I recently did a complete overhaul of my template, switching to using one instrument track per patch instead of multitimbral rack instruments. Absolutely worth it. Here's a few reasons I switched:

- Disabled tracks. I now have all instruments disabled and just load them as and when I need them. This has cut my template load time to less than 10 seconds rather than 10 minutes. Save times are much quicker too.

- Much easier to add new tracks and setup routing. Now I just duplicate a similar track and change the patch, the routing is all there. Racks were a bit of a faff, had to add the patch, link up a midi track, enable the output, rename/reorganise the new output track... so much easier with instrument tracks.

- Easier to work with plugins automation. Now the automation is just on the same track as where the midi is. Racks were much more confusing to organise.

These are just a few reasons off the top of my head, but yeah, totally worth spending a day redoing my template from scratch. The main thing I was concerned with if having a separate kontakt instance per patch would use more cpu. But tbh the only track if done since was pretty big on track count and didn't strain the cpu at all, but some of my rack based projects did. So having a separate instance might actually be better for cpu, but I'm not an expert on that.

Hope this can help!


----------



## Johann F. (Jul 6, 2017)

David Chappell said:


> I recently did a complete overhaul of my template, switching to using one instrument track per patch instead of multitimbral rack instruments. Absolutely worth it. Here's a few reasons I switched:
> 
> - Disabled tracks. I now have all instruments disabled and just load them as and when I need them. This has cut my template load time to less than 10 seconds rather than 10 minutes. Save times are much quicker too.
> 
> ...



Reading this makes me want to try instrument tracks again. Even though I like vepro, I'd like even better to remove the middle man and work directly on Cubase, without aditional tracks or routings. A couple of quick questions:

1) what number you have on the "Multiprocessor support" option? Having that many separate Kontakt instances per patch makes me wonder if it's best to go full core or less? Or maybe OFF at all?

2) ASIO Guard enabled or disabled for Kontakt?

3) what happens when you work on similar cues and need to switch to a new project, you have to reload the samples or do they stay in memory?


----------



## Anders Bru (Jul 6, 2017)

I've spent the day making a new version of my template with Racks instead of Instrument Tracks, to test the waters. I was working on a song and tried to freeze / bounce / export a piano part from a rack-instrument, and it was a huge workaround. I just moved from Ableton, though, where you're a lot more free in terms of routing and recording on audio-tracks, but it was such a hazzle. Just let me make a new audio track, route to that and record!! Apparently, the input on an audio track can only be from a group...
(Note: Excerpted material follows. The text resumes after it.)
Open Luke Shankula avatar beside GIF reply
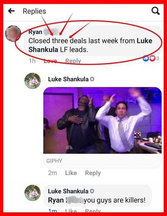 click(33, 81)
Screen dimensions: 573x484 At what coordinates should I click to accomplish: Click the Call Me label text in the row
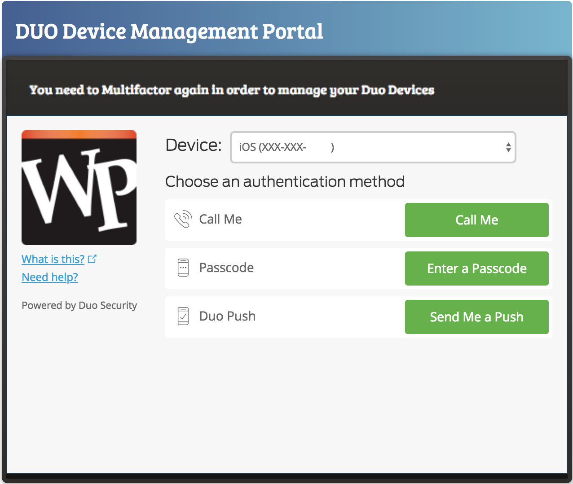(x=220, y=219)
My previous template was about 30 instances of Kontakt, with 10-15 instruments per instance, all purged, which worked great. But I'm very curious as to this new way of doing it, with disabling / enabling tracks, is gonna be better


----------



## Nathanael Iversen (Jul 6, 2017)

de_signs said:


> Hey @Nathanael Iversen, sometimes a video can say more than a text  here's how I set up things if I use multiple instruments. Insert FX are available for each individual Kontakt Output. Unless I misunderstood what you meant I hope this helps to be more clear with what I mean.
> 
> Cheers
> Dirk


Dirk,

Thanks for taking the time to make the video. I've got a bit of troubleshooting to do. I normally set things up exactly as you show in the video. I opened my non-orchestral template and it worked exactly as your video. Now I have to re-open my orchestral template and sort what is different. Thanks for letting me know!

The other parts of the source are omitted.